A Christian speaker at the Fraternity of Faiths meeting went a step further than Dr. Mookerjee, asserting that all religions believed in the Fatherhood of God and the Brotherhood of Man, and that apart from the former belief the latter was unthinkable. The Buddhist speaker who followed him had to contradict this statement, declaring that though Buddhism denied the very existence of God its followers have exemplified the spirit of Brotherhood more fully than the adherents of other religions. At the beginning of the speech from which we have already quoted Dr. Mookerjee said, 'Christianity, whose doctrine is love, broke out in a fury of persecution and vengeance even within its own fold. Likewise, Islam, preaching the mercy of God, brandished almost a merciless sword against non-Islamic religions and peoples. Hinduism in India expelled Buddhism and developed into a domineering doctrine'. It is significant that His Excellency could find no similar charge to lay at the atheistic door of the fourth great world religion, Buddhism.

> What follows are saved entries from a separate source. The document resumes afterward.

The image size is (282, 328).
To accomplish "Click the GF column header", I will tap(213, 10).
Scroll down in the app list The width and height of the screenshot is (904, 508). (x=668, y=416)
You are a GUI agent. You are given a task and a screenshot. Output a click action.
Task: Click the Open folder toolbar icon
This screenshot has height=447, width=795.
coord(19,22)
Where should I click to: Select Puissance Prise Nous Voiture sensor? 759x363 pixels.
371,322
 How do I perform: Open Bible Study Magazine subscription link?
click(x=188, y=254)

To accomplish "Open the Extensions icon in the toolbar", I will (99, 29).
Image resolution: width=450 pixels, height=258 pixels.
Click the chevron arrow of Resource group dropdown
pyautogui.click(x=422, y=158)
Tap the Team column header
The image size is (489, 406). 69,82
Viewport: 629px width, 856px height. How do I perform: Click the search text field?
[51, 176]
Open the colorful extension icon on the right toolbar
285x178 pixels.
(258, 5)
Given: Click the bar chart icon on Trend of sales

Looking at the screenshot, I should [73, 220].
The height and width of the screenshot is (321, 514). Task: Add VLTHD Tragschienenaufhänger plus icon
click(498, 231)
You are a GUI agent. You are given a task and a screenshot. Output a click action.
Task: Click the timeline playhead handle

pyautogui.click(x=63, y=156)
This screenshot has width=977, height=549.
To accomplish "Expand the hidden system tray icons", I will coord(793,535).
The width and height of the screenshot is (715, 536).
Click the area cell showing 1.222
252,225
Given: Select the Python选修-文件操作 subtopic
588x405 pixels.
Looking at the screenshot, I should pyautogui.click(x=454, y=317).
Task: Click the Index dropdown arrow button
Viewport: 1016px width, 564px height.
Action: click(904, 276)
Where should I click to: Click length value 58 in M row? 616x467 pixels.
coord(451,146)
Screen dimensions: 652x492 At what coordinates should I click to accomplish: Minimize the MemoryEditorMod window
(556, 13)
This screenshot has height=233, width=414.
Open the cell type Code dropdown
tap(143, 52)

How determined is the attempt which is being made in some quarters to force Buddhism into a doctrinal framework thoroughly repugnant to it was nakedly apparent in the Presidential Address delivered by the Sankaracharya of Puri at the First Session of the Congress. The Buddhist representative's emphatic assertion that Buddhism rejected the idea of God, and exhorted man to depend for deliverance upon himself alone, had apparently upset His Holiness, who spent nearly an hour attempting to prove that Buddhists, even though they professed not to believe in God, really did believe in him, and that atheists and theists were bound for the same goal.
It is time that Buddhists stopped allowing people of other religions to tell them what they 'really' believe. Buddhists do not believe in God, neither do they believe that all religious doctrines are true. If the organisers of Parliaments of Religions and Fraternities of Faiths make such beliefs their 'common platform' then it is obvious that such a platform is not broad enough to accomodate the followers of atheistic religions. Buddhists should be courageous enough to refuse to participate in any inter-religious meeting which endeavours to drag down the Dhamma of the Enlightened One into the morass of theistic superstition.